Today, 18 March 2019, CDT joins several NGOs and technology industry groups in submitting an open letter to Members of the European Parliament. On 21 March, the lead Civil Liberties (LIBE) Committee is scheduled to vote on its report on the Regulation. The letter highlights several serious concerns CDT and others have expressed on several occasions since the Regulation was proposed by the European Commission. The Commission’s draft text is framed in such a way that it would result in overbroad restriction of legitimate political speech and content that is disseminated for purposes such as journalism, research and commentary, on a broad set of subjects related to terrorism. In this way, it would cause disproportionate limitations to the right to free expression and access to information. Unfortunately, when Member States reviewed the Commission’s proposal, they failed to address the concerns raised by academics, human rights experts, civil society groups, and industry.

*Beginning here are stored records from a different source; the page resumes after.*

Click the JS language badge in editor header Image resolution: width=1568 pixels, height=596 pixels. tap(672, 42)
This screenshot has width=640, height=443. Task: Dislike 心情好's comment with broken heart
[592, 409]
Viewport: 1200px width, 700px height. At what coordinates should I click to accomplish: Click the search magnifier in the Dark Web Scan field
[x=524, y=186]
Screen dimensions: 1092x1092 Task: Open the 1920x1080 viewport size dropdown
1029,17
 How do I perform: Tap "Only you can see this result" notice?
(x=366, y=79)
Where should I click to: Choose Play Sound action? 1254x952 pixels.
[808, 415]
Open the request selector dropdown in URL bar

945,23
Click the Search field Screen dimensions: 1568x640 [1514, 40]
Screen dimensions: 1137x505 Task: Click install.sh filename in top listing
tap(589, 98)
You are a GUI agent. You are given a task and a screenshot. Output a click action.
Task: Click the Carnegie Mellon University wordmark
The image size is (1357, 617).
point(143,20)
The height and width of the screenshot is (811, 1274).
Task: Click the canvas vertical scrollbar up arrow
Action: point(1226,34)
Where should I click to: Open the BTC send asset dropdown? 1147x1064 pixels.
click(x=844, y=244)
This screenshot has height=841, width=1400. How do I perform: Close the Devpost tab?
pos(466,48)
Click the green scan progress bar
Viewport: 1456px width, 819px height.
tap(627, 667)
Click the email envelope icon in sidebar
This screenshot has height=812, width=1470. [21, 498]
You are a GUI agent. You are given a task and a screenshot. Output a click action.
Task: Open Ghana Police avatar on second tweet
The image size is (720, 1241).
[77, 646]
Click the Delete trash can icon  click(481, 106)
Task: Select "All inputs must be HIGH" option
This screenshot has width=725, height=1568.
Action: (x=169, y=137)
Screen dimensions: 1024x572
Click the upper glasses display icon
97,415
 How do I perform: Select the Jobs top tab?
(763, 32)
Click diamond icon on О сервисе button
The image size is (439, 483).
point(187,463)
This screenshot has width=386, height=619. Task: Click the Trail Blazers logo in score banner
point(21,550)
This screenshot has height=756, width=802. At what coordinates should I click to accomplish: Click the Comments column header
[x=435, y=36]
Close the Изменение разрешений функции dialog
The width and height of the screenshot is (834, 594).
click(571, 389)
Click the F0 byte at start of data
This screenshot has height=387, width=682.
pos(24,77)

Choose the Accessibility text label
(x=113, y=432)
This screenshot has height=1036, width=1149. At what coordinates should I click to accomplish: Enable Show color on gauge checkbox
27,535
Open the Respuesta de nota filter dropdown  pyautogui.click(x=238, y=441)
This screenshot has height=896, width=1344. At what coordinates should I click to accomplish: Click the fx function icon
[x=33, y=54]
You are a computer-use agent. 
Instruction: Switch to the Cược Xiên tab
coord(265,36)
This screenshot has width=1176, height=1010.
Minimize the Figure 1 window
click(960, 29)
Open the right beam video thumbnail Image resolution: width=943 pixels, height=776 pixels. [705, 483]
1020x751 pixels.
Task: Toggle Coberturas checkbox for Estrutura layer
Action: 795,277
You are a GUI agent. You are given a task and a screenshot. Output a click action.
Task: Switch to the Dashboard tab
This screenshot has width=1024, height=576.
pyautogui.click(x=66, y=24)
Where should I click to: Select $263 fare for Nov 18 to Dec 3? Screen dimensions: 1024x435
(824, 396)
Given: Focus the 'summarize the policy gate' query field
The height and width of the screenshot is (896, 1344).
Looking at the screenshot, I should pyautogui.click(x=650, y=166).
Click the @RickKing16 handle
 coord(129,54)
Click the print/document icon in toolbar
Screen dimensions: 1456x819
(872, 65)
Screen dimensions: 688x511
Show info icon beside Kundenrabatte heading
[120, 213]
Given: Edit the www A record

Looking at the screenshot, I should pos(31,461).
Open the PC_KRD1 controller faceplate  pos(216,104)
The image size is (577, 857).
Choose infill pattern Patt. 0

Now, we urge Parliamentarians to amend the text in the following important ways: To narrow the definition of terrorist content to align with the Terrorism Directive; to narrow the definition of terrorist groups to cover only those groups listed by the United Nations and the European Union; to ensure that removal orders follow robust and accountable procedures and are issued by a single independent competent authority per Member State; to limit the definition of hosting services to services that have been used to propagate terrorist content to the general public, and exclude services such as Cloud Infrastructure, Internet Infrastructure and Electronic Communication Services; to amend the extremely short one-hour deadline to comply with removal orders, an arbitrary and unjustified and unworkable (especially for SMEs) deadline that would certainly lead to over-removals; to delete or substantially reframe provisions on referrals so they do not lead to private companies deciding the legality of content instead of the judicial authorities; and finally to explicitly align the proposal with the e-Commerce Directive, ensuring that any additional (‘proactive’) measures do not directly or indirectly, result in implementing mandatory filtering and general monitoring obligations.
The European Commission published its proposal unusually late in its mandate, forcing the European Parliament to deal with it in an extremely short space of time. That was unfortunate and avoidable and it has put Parliament in a difficult position. We commend Parliamentarians for the serious and diligent work they have on the Regulation, and we encourage them to amend and improve the proposal along the lines set out in this letter.